Au moment du départ elle remet à son fils un précieux violon, « un Jakobus Stainer trois fois séculaire, rangé avec deux archets dans son bel étui de vieux cuir et glissé dans une housse à harnais afin qu’il pût le transporter aisément. »
 « Promets-moi de ne jamais t’en séparer, c’est le violon de ton grand-père, le frère d’oncle Reinhold, tu apprendras à en jouer pour moi, pour ta mère, Clemens ! Ce violon, c’est mon bien le plus cher après toi… »

Après un voyage angoissant, Handa, soulagée d’avoir pu échapper aux imprévisibles vérifications d’identité, arrive à Löffingen et confie Clemens à son oncle, un vieil homme bougon qui règne sur son domaine comme un châtelain d’autrefois.
La Forêt-Noire n’est pas un simple décor mais un fascinant terrain d’aventures et d’apprentissages pour cet enfant de la ville et l’écriture poétique d’Hubert Haddad permet au lecteur de partager les découvertes et les émotions ressenties par Clemens.
« Comme un chat peu aventureux avant de franchir les miroirs, Clemens explora par ellipses progressives les environs boisés. Du printemps épanoui à la fin de l’automne, la flore et la faune s’enlacent sous la sylve et l’enfant s’y perdait avec ivresse, faon lui-même, belette ou scarabée doré, les mains et la figure plongées dans les mystères du sous-bois tout d’écritures et de menaces, semé de joyaux insaisissables et prodigue en senteurs inconnues. »

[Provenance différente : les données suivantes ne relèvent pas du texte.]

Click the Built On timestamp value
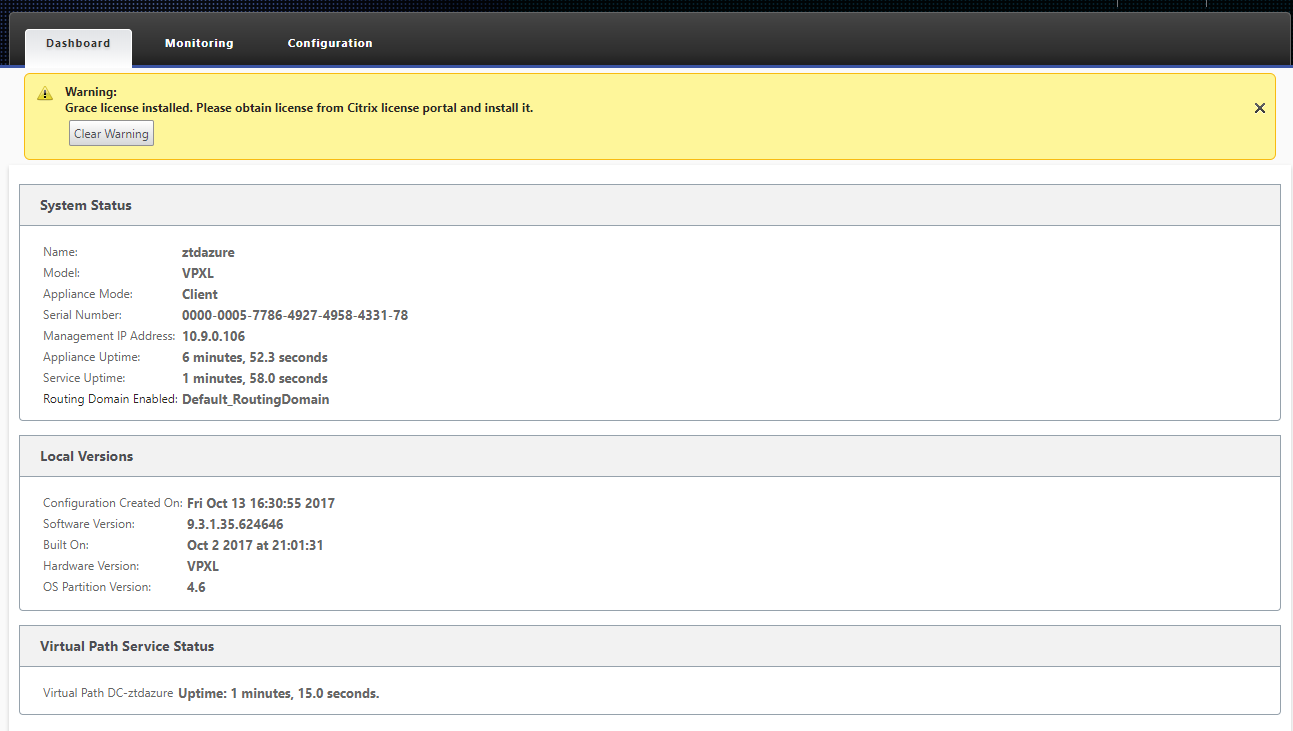Screen dimensions: 1293x731 [x=255, y=545]
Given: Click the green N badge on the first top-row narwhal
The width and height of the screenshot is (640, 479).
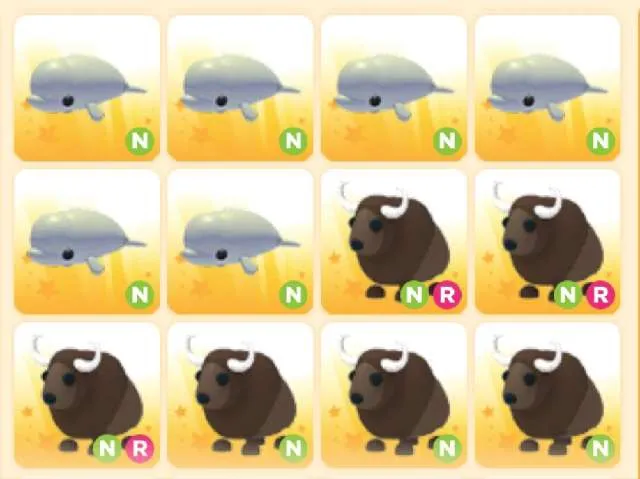Looking at the screenshot, I should coord(140,141).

Mais c’est la musique, bien entendu, qui joue un rôle essentiel dans ce roman comme l’indique le titre dont on ne comprend vraiment la signification qu’à la fin du livre.

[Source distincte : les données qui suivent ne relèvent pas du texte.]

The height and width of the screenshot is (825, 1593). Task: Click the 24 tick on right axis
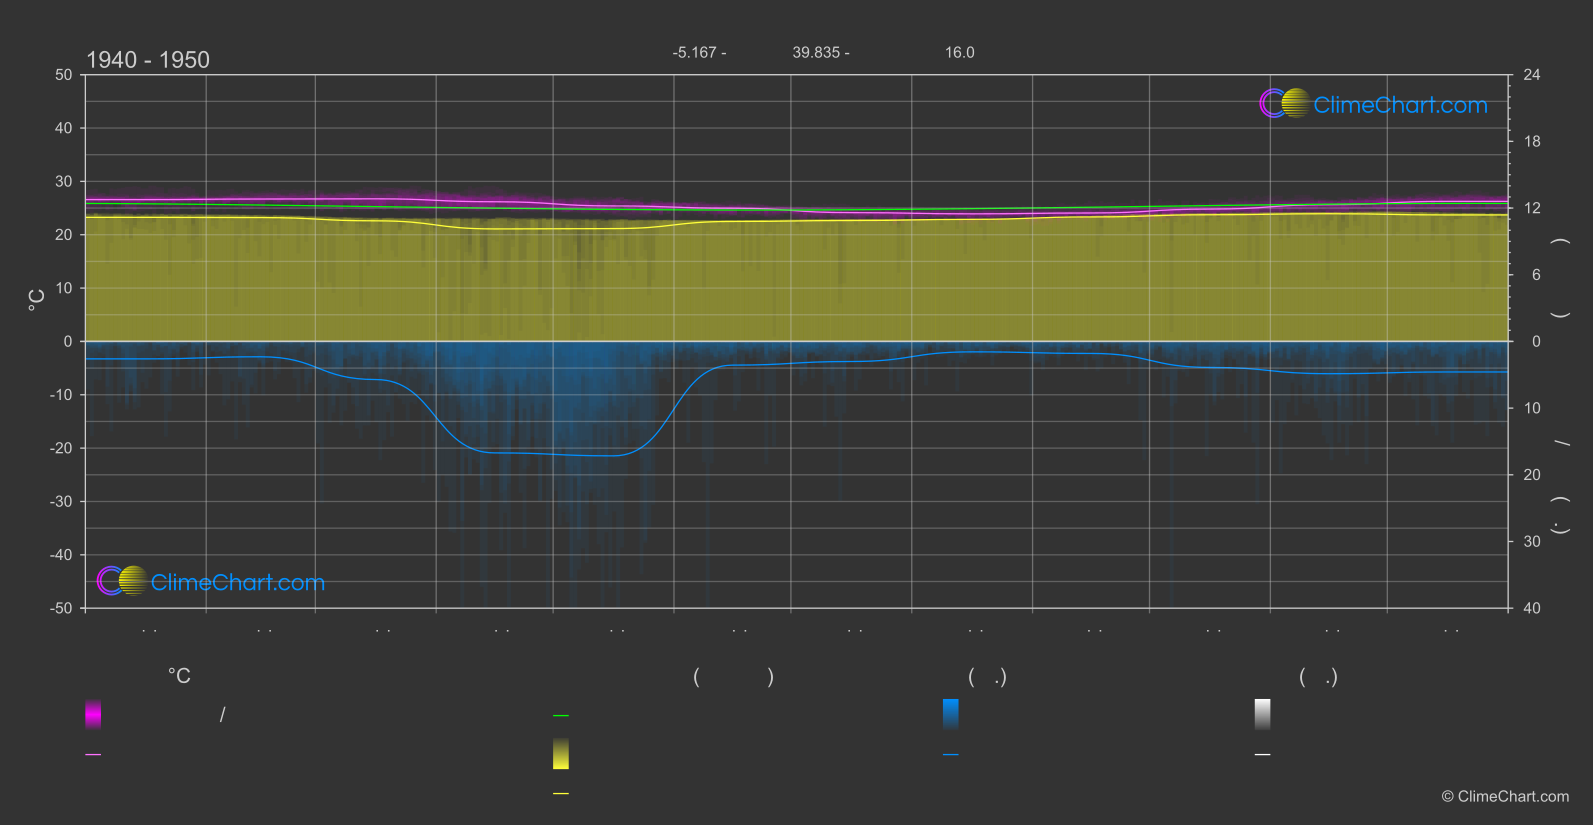point(1532,75)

Nous suivons Clemens pendant son enfance et son adolescence et nous comprenons combien sa mère a eu raison de lui confier le précieux violon car c’est lui et la manière exceptionnelle dont il en joue qui lui permettent d’entrer en relation avec les autres, de construire une amitié, de bénéficier de certaines protections parfois inattendues et d’échapper longtemps au sort de tous les garçons de son âge recrutés de gré ou de force par les jeunesses hitlériennes.

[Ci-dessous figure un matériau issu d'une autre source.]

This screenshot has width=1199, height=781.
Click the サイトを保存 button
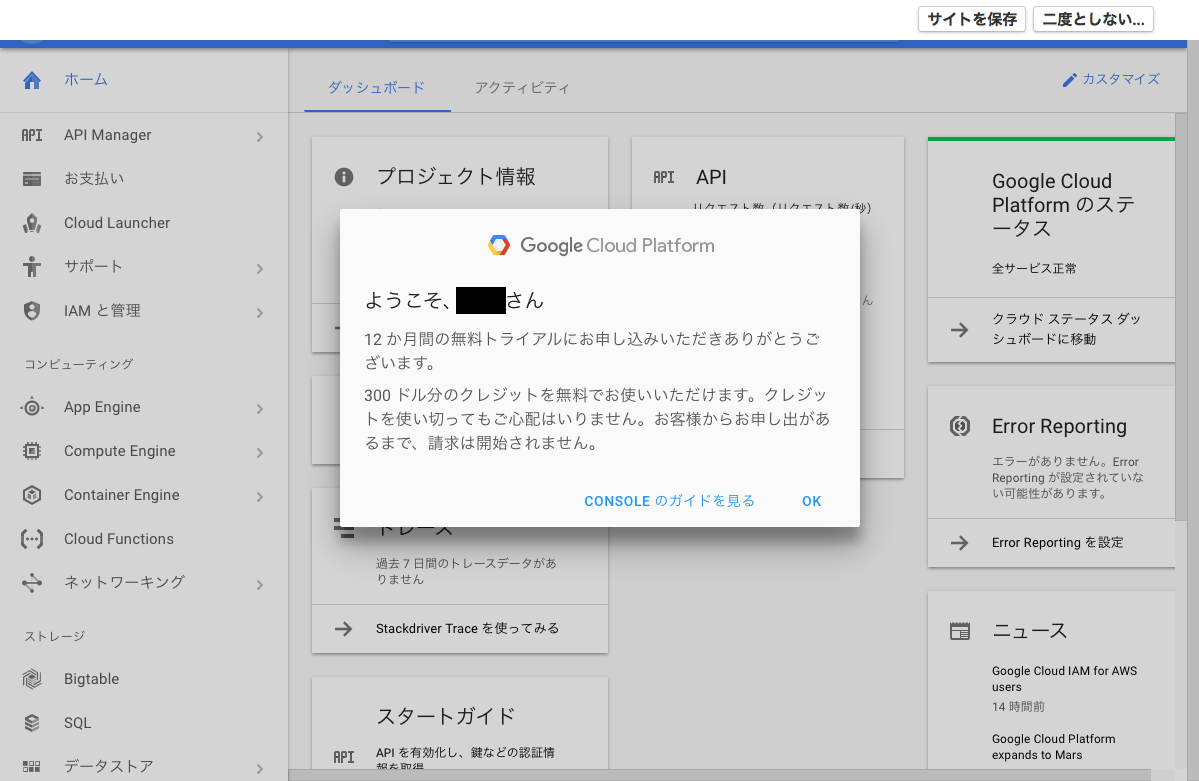point(971,19)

« Lorsqu’un troisième gestapiste mit à jour l’étui de cuir en vidant sur un comptoir le contenu du sac à dos, Clemens s’exclama à la surprise de tous :
— Rendez-moi mon violon !
— Notre jeune Siegfried a retrouvé sa langue ! lança le sous-officier dans les rires. Ja ja, on te le rend, à condition que tu nous joues un petit air de chez nous. On doit tester tes aptitudes… »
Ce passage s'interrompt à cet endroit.